Ingredients:

  • 36 Standard OREO Cookies (approx. 13.2 oz / 375g)
  • 8 oz Brick-style Cream Cheese, softened to room temperature
  • 1/8 tsp Fine Sea Salt
  • 16 oz White Chocolate Melting Wafers
  • 1 tbsp Refined Coconut Oil
  • 18 Mini Marshmallows, halved diagonally
  • 1 tbsp Pink Sanding Sugar
  • 1 tbsp Pink Royal Icing

Instructions:

  1. Pulverize the cookies. Place the 36 full Oreo cookies into a food processor. Pulse until they reach a uniform, sandy texture with no visible cream filling.
  2. Bind the dough. Add the 8 oz softened cream cheese and 1/8 tsp sea salt. Pulse again until a cohesive, dark dough forms that pulls away from the sides. Note: This ensures the salt is evenly distributed through the fat.
  3. Portion and roll. Line a baking sheet with parchment paper. Use a small cookie scoop to portion 1 inch mounds, then roll each between your palms until smooth and spherical.
  4. Flash freeze. Place the sheet in the freezer for 15 minutes until firm to the touch but not frozen solid. Note: Over freezing can cause the chocolate coating to crack as it expands.
  5. Prepare the coating. Melt the 16 oz white chocolate wafers and 1 tbsp coconut oil in the microwave in 30 second intervals.
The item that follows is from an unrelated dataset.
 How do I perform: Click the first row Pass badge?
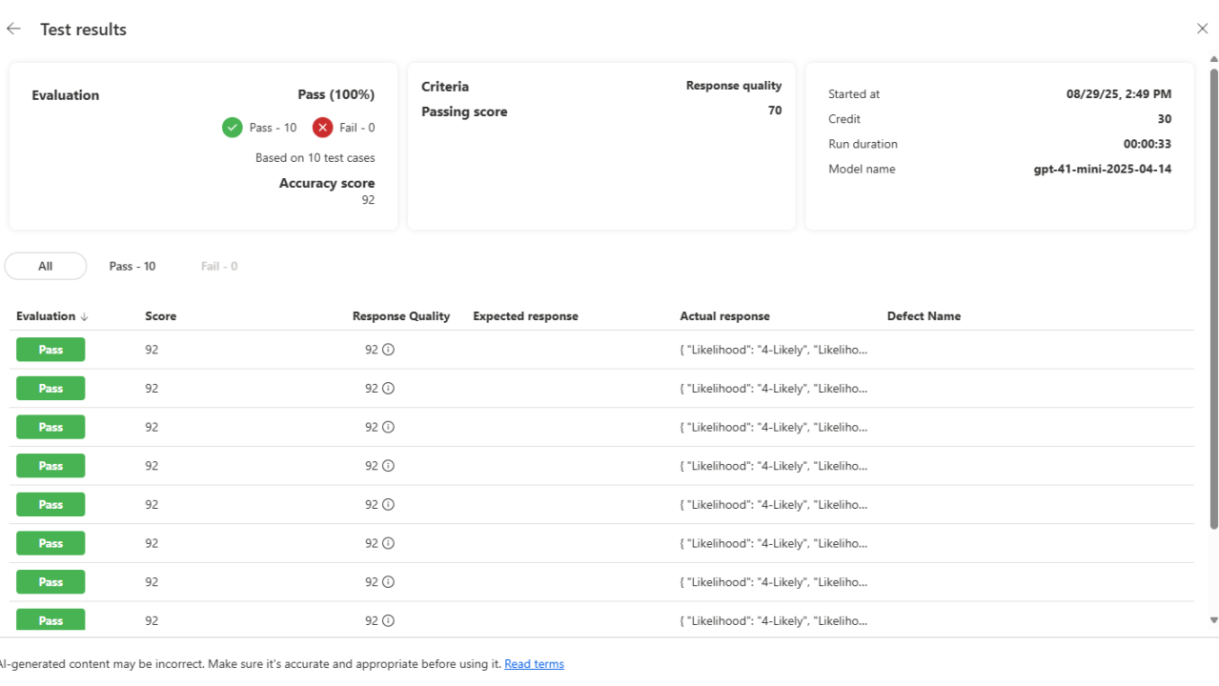click(51, 350)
Stir until glossy and completely fluid.
  6. Temp the chocolate. Allow the chocolate to cool for 2 minutes. You want it to be warm, not hot, to avoid melting the chilled centers.
  7. The precision dip. Submerge each chilled ball into the chocolate using a dipping fork. Tap the fork against the bowl until the excess chocolate stops dripping.
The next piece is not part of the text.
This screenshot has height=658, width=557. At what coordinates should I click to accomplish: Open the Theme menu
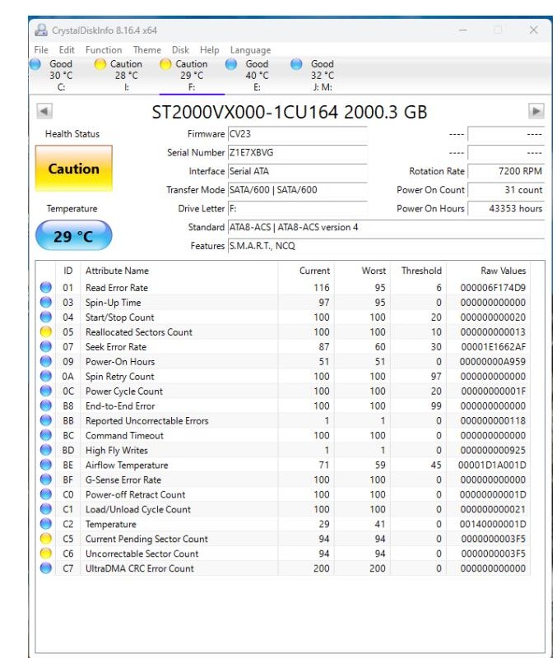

  8. Add the ears. Slide the ball onto parchment and immediately attach two marshmallow halves. The chocolate acts as glue.
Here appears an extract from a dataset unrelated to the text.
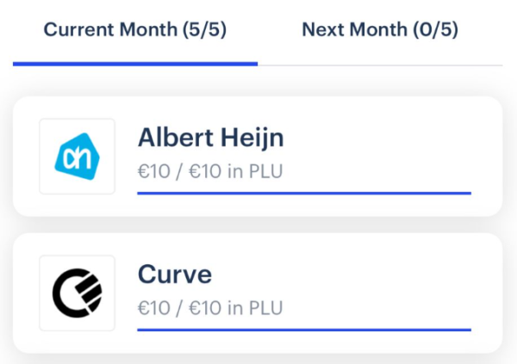Click the right end of Albert Heijn's progress bar
This screenshot has height=364, width=517.
pyautogui.click(x=466, y=194)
  9. Final decor. Use the pink sanding sugar on the sticky side of the marshmallows and dot the pink icing for the nose until the bunny face is complete.
  10. Set and chill. Allow the chocolate to set completely at room temperature or in the refrigerator for 60-90 minutes before serving. Look for a matte, firm finish.